* People using it as a tool, aware of its limitations and treating it basically as intern/boring task executor (whether its some code boilerplate, or pooping out/shortening some corporate email), or as tool to give themselves summary of topic they can then bite into deeper.
* People outsourcing thinking and entire skillset to it - they usually have very little clue in the topic, are interested only in results, and are not interested in knowing more about the topic or honing their skills in the topic
The second group is one that thinks talking to a chatbot will replace senior developer
A few weeks ago a critical bug came in on a part of the app I’d never touched. I had Claude research the relevant code while I reproduced the bug locally, then had it check the logs. That confirmed where the error was, but not why. This was code that ran constantly without incident.
So I had Claude look at the Excel doc the support person provided. Turns out there was a hidden worksheet throwing off the indices. You couldn’t even see the sheet inside Excel.

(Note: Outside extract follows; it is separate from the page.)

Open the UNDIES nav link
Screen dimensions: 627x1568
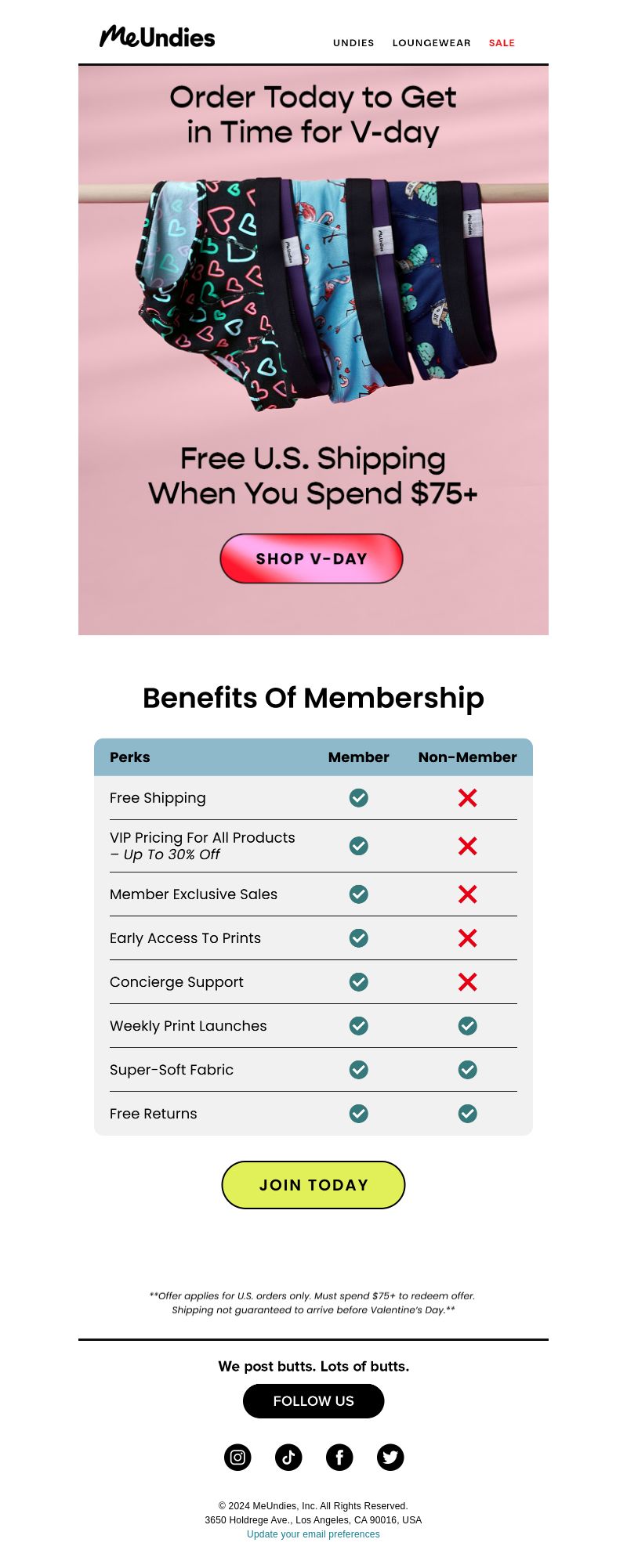[353, 43]
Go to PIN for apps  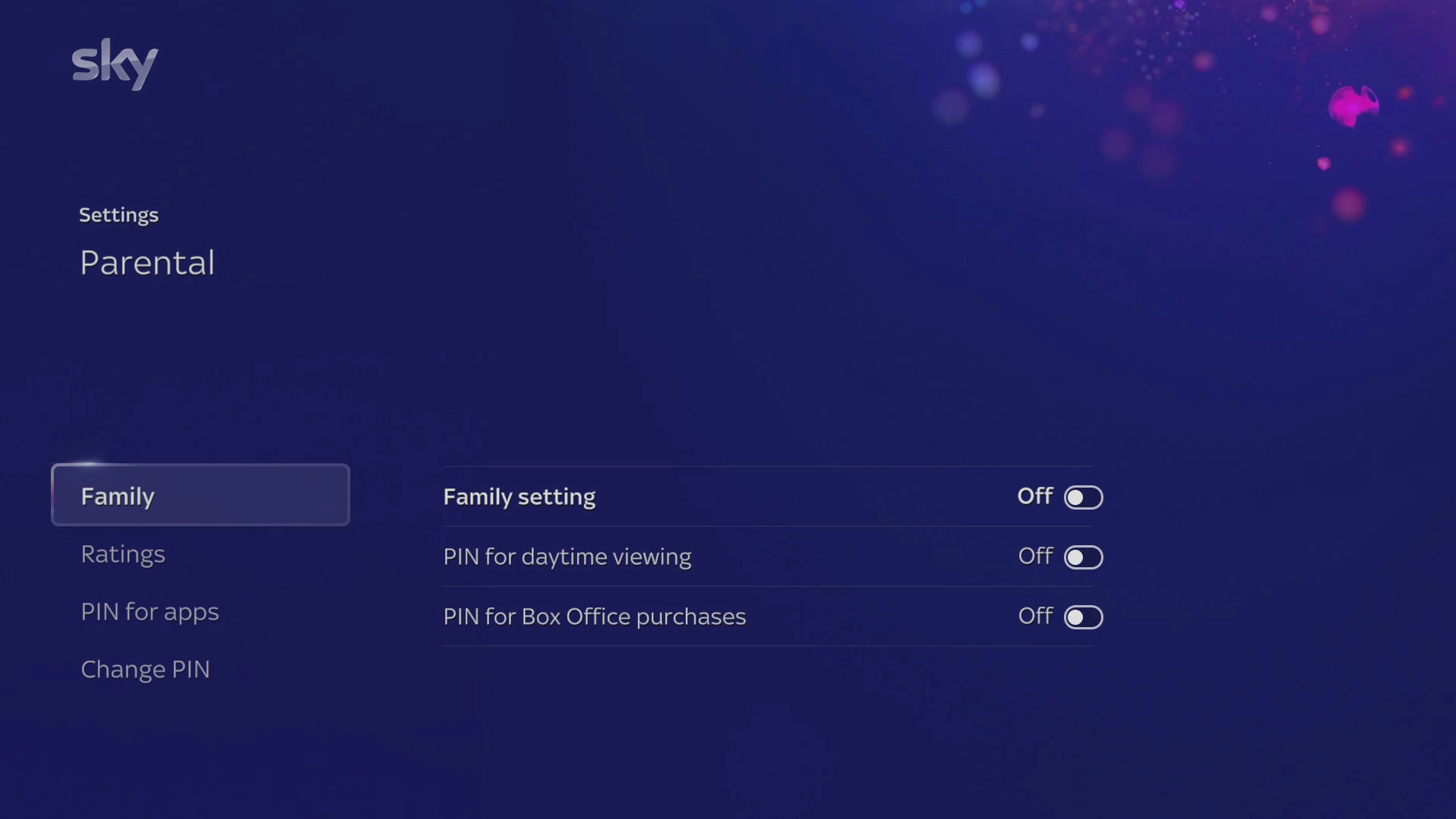[149, 612]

I had Claude move it to the end where our indices wouldn’t be affected, ran it locally, and it worked. I handed the fixed document back to the support person and she confirmed it worked on her end too.
Total time to resolution: 15 minutes, on a tricky bug in code I’d never seen before. That hidden sheet would have been maddening to find normally. I think we might be strongly overestimating the benefits of knowing a codebase these days.
I’ve been programming professionally for about 20 years. I know this is a period of rapid change and we’re all adjusting. But I think getting overly precious about code in the age of coding agents is a coping mechanism, not a forward-looking stance. Code is cheap now. Write it and delete it.
Make high leverage decisions and let the agent handle the rest. Make sure you’ve got decent tests. Review for security. Make peace with the fact that it’s cheaper to cut three times and measure once than it used to be to measure twice and cut once.